From the beginning, after Gabriel made the annunciation, life for Mary and her family and Joseph and his family (after Joseph was set straight by his own angelic visitation) was filled with gradually increasing ridicule and rabbinical ostracizing based on a legalistic set of rules brutally enforced down to the gnat’s behind. Plus, the psychopathic and megalomaniacal puppet-rule of Herod.
Joseph and Mary’s walk from Nazareth to Bethlehem would have been grueling for Mary. Riding a donkey? Think about it. How easy/comfortable would it be for a woman, about to give birth, to ride on the back of a small donkey bumping on down the path, straining under the load of a human squirming around in pain on its back?
Needless to say, they were probably some of the last census refugees to stumble into Joseph’s clan’s home, King David’s line of the Tribe of Judah.
Bethlehem would have been overflowing with every branch of David’s lineage crowding into town. Joseph’s only hope was to find room in his uncle’s house. Surely they would have mercy on their situation. Mary was deep into labor at this point.
His uncle’s house was overflowing with relatives. And one of his first cousins was already occupying the guest room in the house. Many of the clan were sleeping in tents or hastily built Sukkahs.

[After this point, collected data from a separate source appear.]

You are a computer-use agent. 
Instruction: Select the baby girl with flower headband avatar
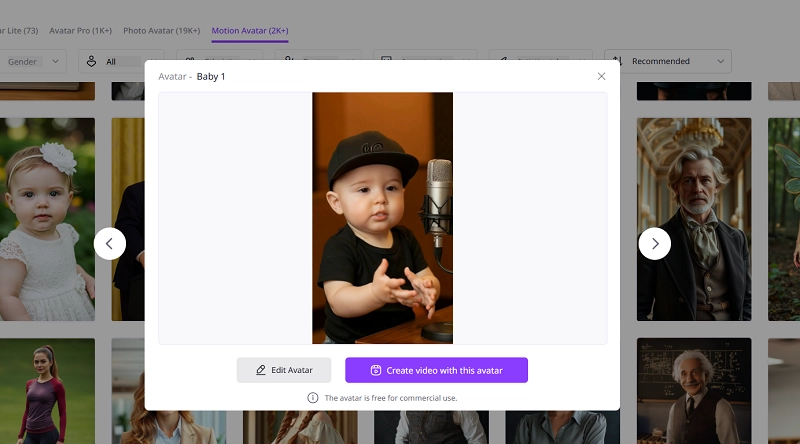tap(46, 218)
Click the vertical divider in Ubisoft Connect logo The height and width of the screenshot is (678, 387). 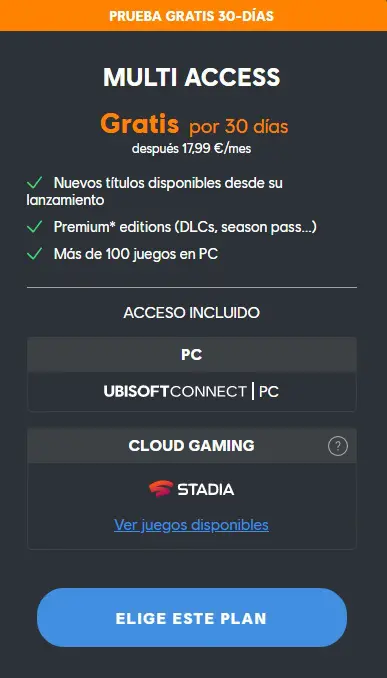tap(253, 392)
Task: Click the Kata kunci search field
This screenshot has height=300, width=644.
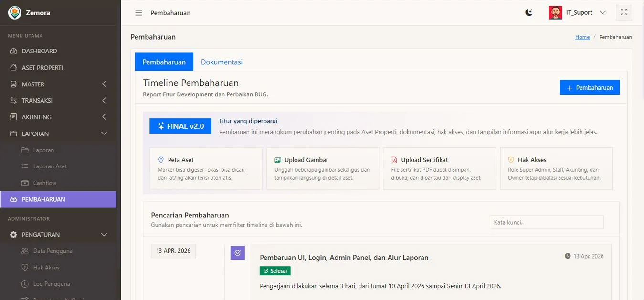Action: 546,222
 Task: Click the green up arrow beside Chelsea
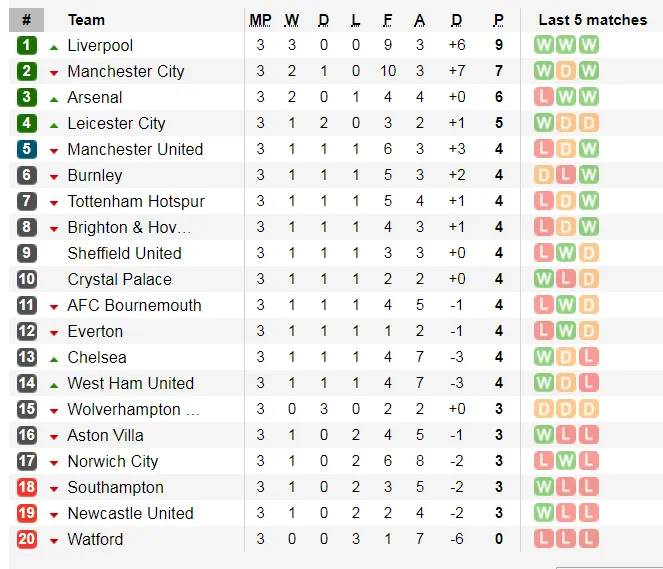click(x=54, y=357)
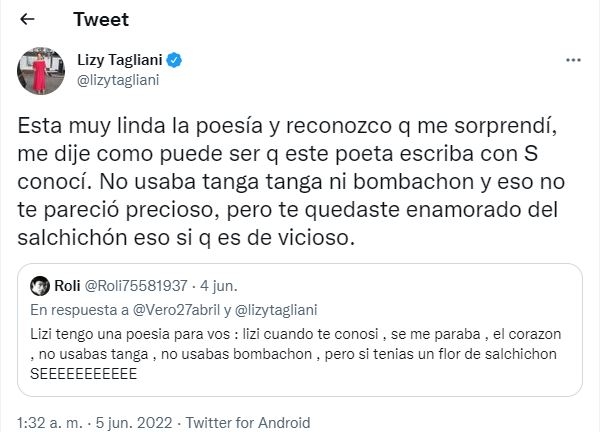Click the back arrow icon

(27, 19)
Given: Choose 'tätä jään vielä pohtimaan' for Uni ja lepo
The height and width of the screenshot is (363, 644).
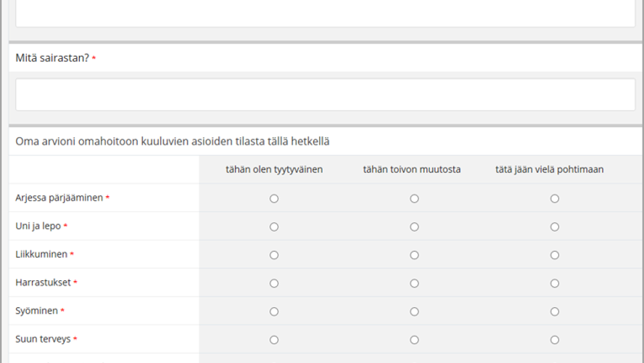Looking at the screenshot, I should click(x=555, y=227).
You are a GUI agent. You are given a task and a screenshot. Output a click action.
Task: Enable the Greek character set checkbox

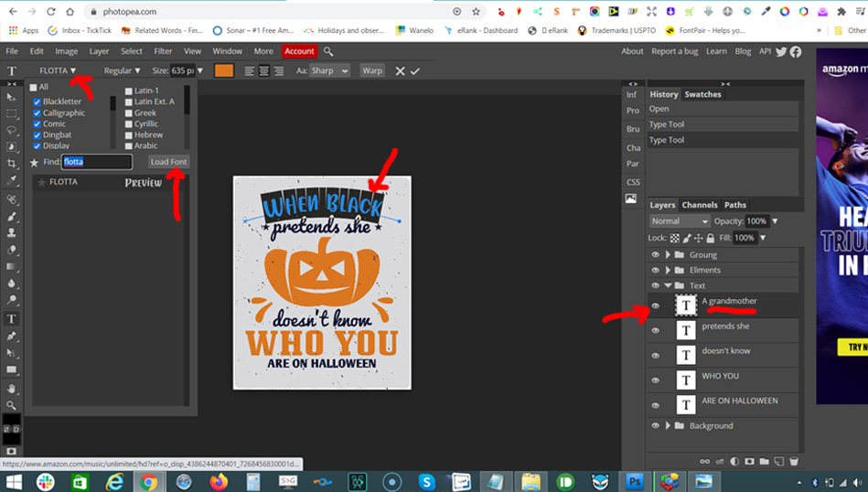[x=129, y=112]
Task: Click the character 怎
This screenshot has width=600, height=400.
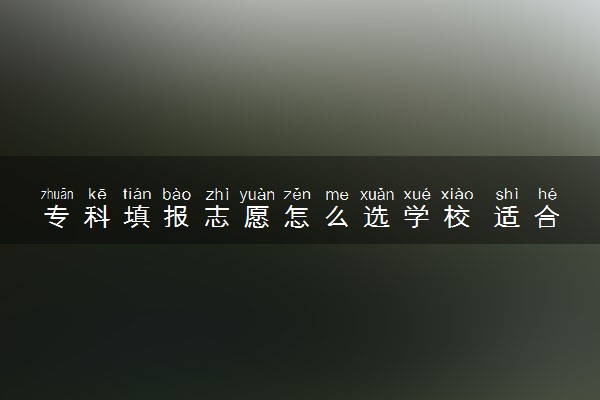Action: pyautogui.click(x=297, y=217)
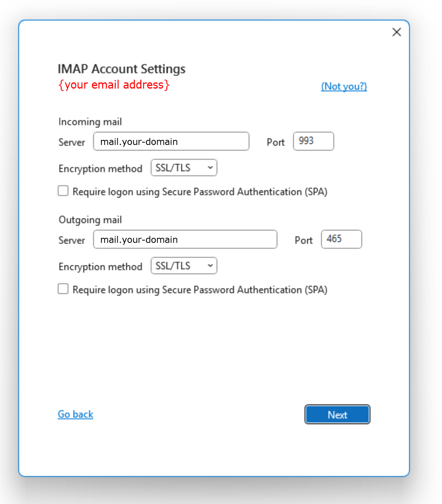
Task: Focus the outgoing mail Server field
Action: click(x=185, y=239)
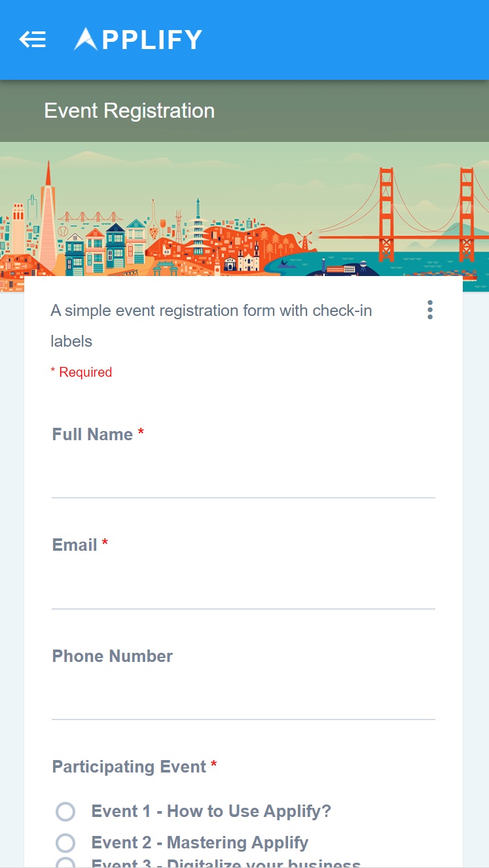The image size is (489, 868).
Task: Click the "Email" field label
Action: click(x=75, y=546)
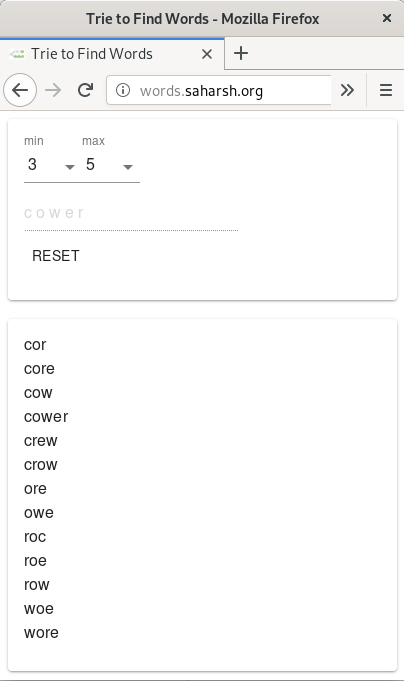
Task: Open the Firefox hamburger menu
Action: point(386,90)
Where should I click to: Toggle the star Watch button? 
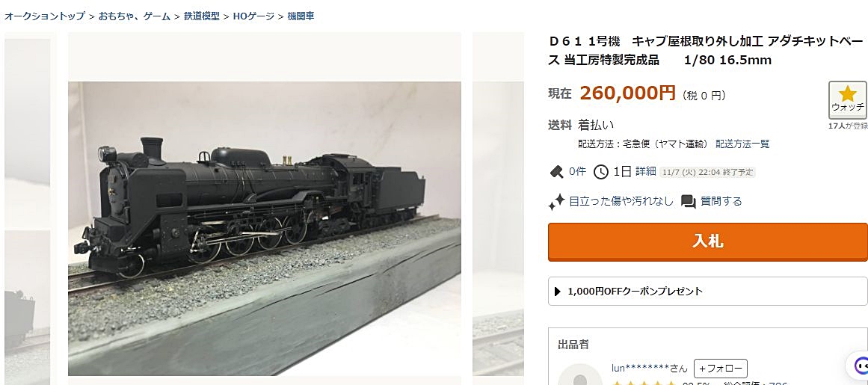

When Joseph and Mary announced themselves at the door, every Jewish mother recognized the situation at once and swarmed Mary. No Jewish mother or father would ever turn away a woman in the throes of childbirth. The men in the family most likely gathered around a large bonfire in the yard while the women did what they do after being shooed out of the house to make room for the birth.
Later that night, after Jesus was born, the men set up a sukkah, a tent-like structure, with one of the wooden feeding troughs lined with hay and sheepskins.
It is a cultural impossibility for Joseph and Mary to be turned out into the night and relegated to an abandoned sheepherder’s shelter out in a field away from their clan. Jesus came for these ordinary people, not the wealthy and powerful. He wasn’t there to kick the Romans out. He was fulfilling prophecy. His birth was a sign not only for the line of the most famous King of Judah but also for the animal kingdom and for the very ground of Creation.
Spiritually, this event is a loving miracle given by the Father, supported by the Holy Spirit, and humbly and gladly sacrificed by The Son. This birth was the birth of true eternal hope.
But the danger didn’t stop with a successful birth after the Magi innocently spilled the time of the advent of the Messiah. The bloodthirsty, functioning psychopath Herod knew the prophecy about the coming king and was bound and determined to nip that one in the bud.
Jesus was warned and escaped to Egypt.
How do you put any of these things — except maybe the manger scene — on a seasonal postage stamp? Do you think the Lord may be fed up with our making His Son’s birth into an icon in a box that we take out once a year and maybe hang on the Christmas tree as an ornament?
Satan is happy we keep this cheerful delusion foremost in our minds. Some of our world doesn’t even know the holiday is about the miraculous birth of the King of the Universe, Emmanuel; God is with us.